Friday, August 24, 2018

When does a judge go too far in controlling the courtroom?

Circuit court judges are at their most polite when writing about district court judges, rarely criticizing their lower-court colleagues even when correcting their errors. But sometimes the cracks show through. Take for example today's unpublished opinion in United States v. Jones, in which appellant Tommy Lee Jones (presumably unrelated to the famously mercurial actor) accused the district court judge (also perhaps a bit mercurial) of misconduct. The panel did not grant relief on that claim, but it did politely articulate some concerns.

At trial, the judge made comments presumably intended to speed along the trial, but seemingly all directed at the defense's attempts to question witnesses. Without ever naming the judge, the opinion states on several occasions that the judge's conduct "was not model judicial behavior." Indeed, the  judge made multiple sua sponte admonishments that defense counsel was "wasting the jury's time." In contrast to the district judge's tone, the appeals court's language is a model of restraint:

  • "Most of the comments, read in context, amounted to inarftul attempts by the district court to promote trial efficiency . . . ."
  • "It is true that the district court could have been more restrained . . . ."
  • "The court should have chosen its words more carefully . . . ."
  • "[T]he district court's expressions of frustration and its interjections were imperfect attempts to run the trial in a focused and efficient manner . . . ."

In supporting its determination that this conduct did not result in an unfair trial, the opinion cited to a prior decision, tactfully noting that the earlier case involved the "same presiding judge ma[king] twenty-six comments like the ones cited by Jones" (emphasis added), and quoting that decision's conclusion that this was "acceptable, though not necessarily model, judicial behavior."

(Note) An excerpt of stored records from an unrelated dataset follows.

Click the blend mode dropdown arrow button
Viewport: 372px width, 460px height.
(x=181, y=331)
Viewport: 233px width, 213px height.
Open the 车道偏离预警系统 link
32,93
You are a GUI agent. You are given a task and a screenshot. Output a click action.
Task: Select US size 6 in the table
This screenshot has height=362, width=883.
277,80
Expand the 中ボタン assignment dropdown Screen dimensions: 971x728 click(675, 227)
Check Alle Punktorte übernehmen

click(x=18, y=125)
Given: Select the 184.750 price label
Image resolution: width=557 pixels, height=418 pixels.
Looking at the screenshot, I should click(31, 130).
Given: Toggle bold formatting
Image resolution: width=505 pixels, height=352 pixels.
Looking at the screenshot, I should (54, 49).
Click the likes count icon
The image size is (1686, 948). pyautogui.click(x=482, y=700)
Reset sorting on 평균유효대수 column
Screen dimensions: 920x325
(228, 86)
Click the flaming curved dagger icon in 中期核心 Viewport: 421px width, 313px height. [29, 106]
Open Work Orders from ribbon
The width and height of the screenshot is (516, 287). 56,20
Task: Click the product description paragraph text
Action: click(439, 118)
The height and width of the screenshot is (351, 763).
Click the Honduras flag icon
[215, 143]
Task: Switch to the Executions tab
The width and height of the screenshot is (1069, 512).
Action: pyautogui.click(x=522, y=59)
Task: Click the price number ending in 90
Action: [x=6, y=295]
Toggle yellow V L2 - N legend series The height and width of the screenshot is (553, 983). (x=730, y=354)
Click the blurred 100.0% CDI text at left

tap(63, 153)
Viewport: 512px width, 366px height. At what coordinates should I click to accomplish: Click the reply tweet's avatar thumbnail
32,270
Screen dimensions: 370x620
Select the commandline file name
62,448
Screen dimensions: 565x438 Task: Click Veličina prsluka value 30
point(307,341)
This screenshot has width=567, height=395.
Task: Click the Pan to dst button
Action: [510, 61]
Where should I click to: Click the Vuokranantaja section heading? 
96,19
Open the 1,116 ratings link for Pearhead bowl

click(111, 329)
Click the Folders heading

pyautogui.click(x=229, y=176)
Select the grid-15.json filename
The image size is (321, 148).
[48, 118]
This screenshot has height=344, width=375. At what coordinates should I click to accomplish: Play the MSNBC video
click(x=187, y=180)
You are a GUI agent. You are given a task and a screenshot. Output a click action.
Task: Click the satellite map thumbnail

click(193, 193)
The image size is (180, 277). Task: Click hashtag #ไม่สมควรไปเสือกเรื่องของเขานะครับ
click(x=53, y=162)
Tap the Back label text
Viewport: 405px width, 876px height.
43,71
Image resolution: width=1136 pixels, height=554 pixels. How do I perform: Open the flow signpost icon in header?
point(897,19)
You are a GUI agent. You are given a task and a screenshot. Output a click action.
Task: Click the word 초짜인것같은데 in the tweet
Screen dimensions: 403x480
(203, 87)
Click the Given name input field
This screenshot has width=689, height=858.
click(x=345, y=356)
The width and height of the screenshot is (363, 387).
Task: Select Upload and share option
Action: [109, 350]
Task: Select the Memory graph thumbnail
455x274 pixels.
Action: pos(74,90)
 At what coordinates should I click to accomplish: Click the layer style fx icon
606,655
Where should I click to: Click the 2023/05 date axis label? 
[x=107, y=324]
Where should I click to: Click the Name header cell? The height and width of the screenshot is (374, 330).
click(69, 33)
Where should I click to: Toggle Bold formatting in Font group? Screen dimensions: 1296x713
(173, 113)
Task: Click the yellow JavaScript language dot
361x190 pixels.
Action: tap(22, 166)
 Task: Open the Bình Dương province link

The opinion notes two particularly concerning comments, both of which appeared to make positive conclusions about the credibility of the prosecution's case agent. Although the judge's comments "c[a]me very close to judicial misconduct," they did not cross that line due to the "extensive curative instructions" given before and after the trial. Although it found no abuse of discretion, the Sixth Circuit took the time to remind courts everywhere to "be mindful of their conduct in the presence of the jury and . . . take necessary precautions to prevent appearing partial to one side."

Although Mr. Jones failed to prevail on this claim, the opinion does grant relief on certain sentencing and restitution issues, so Mr. Jones will be back in front of the same judge soon.